В ожидании оживали старые инстинкты, заученные привычки. Местность, прикрытие, маскировка, линия огня. Коричневая хвоя лиственницы подо мной издавала слабый аромат. От застоявшейся воды поблизости пахло болотом. Зудели насекомые, резко, пронзительно вскрикивали луговые жаворонки. Трава шуршала, клонилась под ветром. Послышался звук мотора, усилился, машина проехала позади нас, подпрыгивая и громыхая на кочках, начала удаляться. Тучи дорожной пыли на миг заслонили солнце.

Через несколько долгих минут мы увидели дальние отблески за ровным пастбищем – он проезжал по противоположной параллельной дороге, держась за зарослями пальм и сосен. В редких просветах поблескивали хромированные детали.

Вернувшись к воротам, автомобиль сбавил ход, въехал, проследовал через открытое пастбище по траве, выросшей на фут с лишним после того, как отсюда перевели скот, развернулся полукругом, переваливаясь и подскакивая, остановился футах в пятидесяти за одиноким дубом.

Как только из него вылез мужчина, Стейнгер рванулся, выхватывая бинокль у Лью Наденбаргера:

– Дурак чертов! Он осматривается, а у тебя солнце бьет прямо в линзы!

– Извини, Эл.

Мы следили за мужчиной, который медленно шел в тень дуба. Для меня пятьсот ярдов слишком далеко, так что впечатление было лишь самое общее. Маленький человечек, скупые, точные движения, волосы светлые, лицо смуглое, белая рубашка, брюки цвета хаки.

Показалось, будто он поднес к губам руку, и меня испугал сухой короткий кашель, неожиданно прозвучавший из передатчика, который стоял между Стейнгером и Наденбаргером на ровном месте в нескольких футах от небольшой бровки.

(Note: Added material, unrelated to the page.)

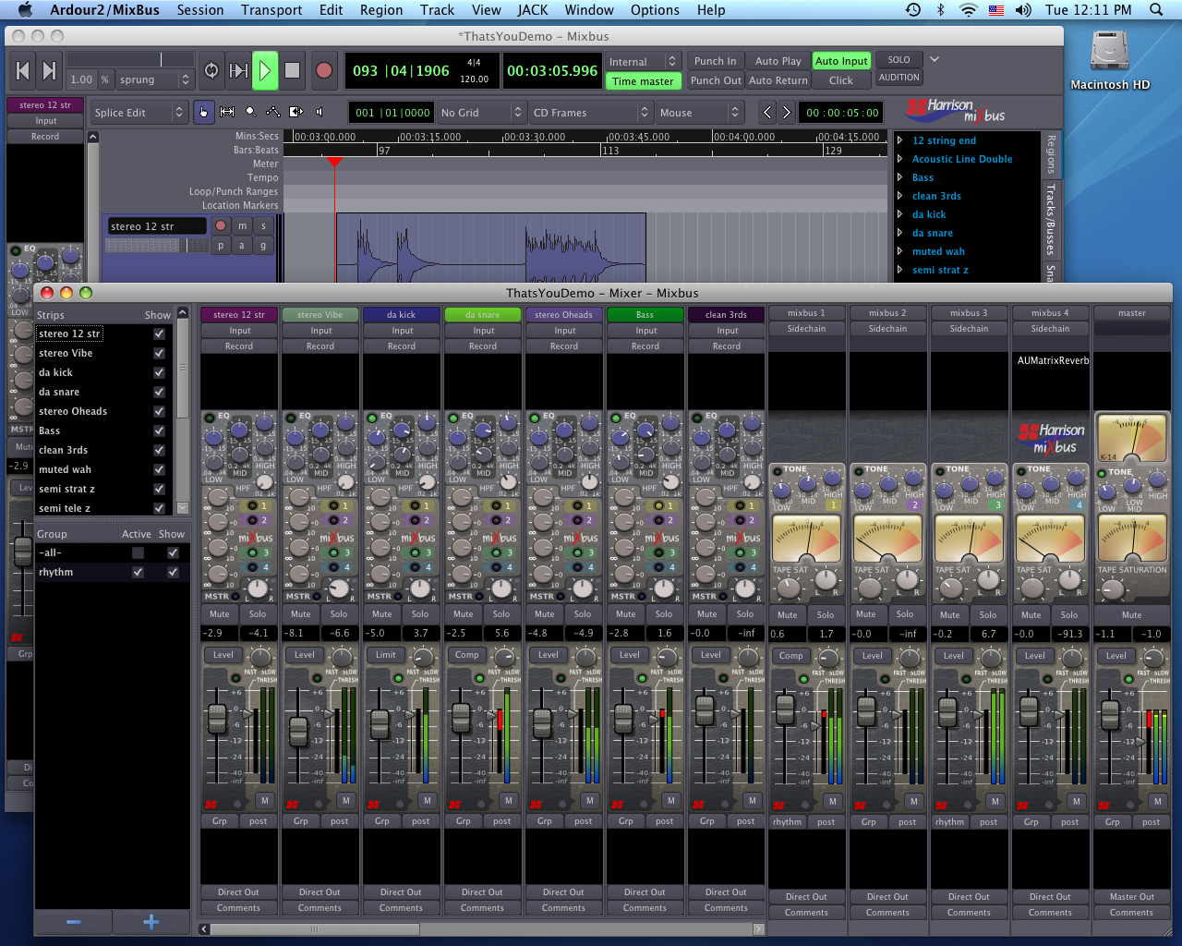Select the draw gain automation tool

– Прямо там разговаривайте, – тихо умолял Стейнгер. – Прямо там. Ради Бога, не садитесь в машину. Нам надо, чтоб вы разговаривали прямо там…

Шли минуты. Потом вдалеке показалась машина, поднимавшая на большой скорости тучи пыли. Тормознула, свернула в ворота. Красный фургон “фолкон”. Когда я в последний раз видел его на ходу, в нем сидели дочери Хелены.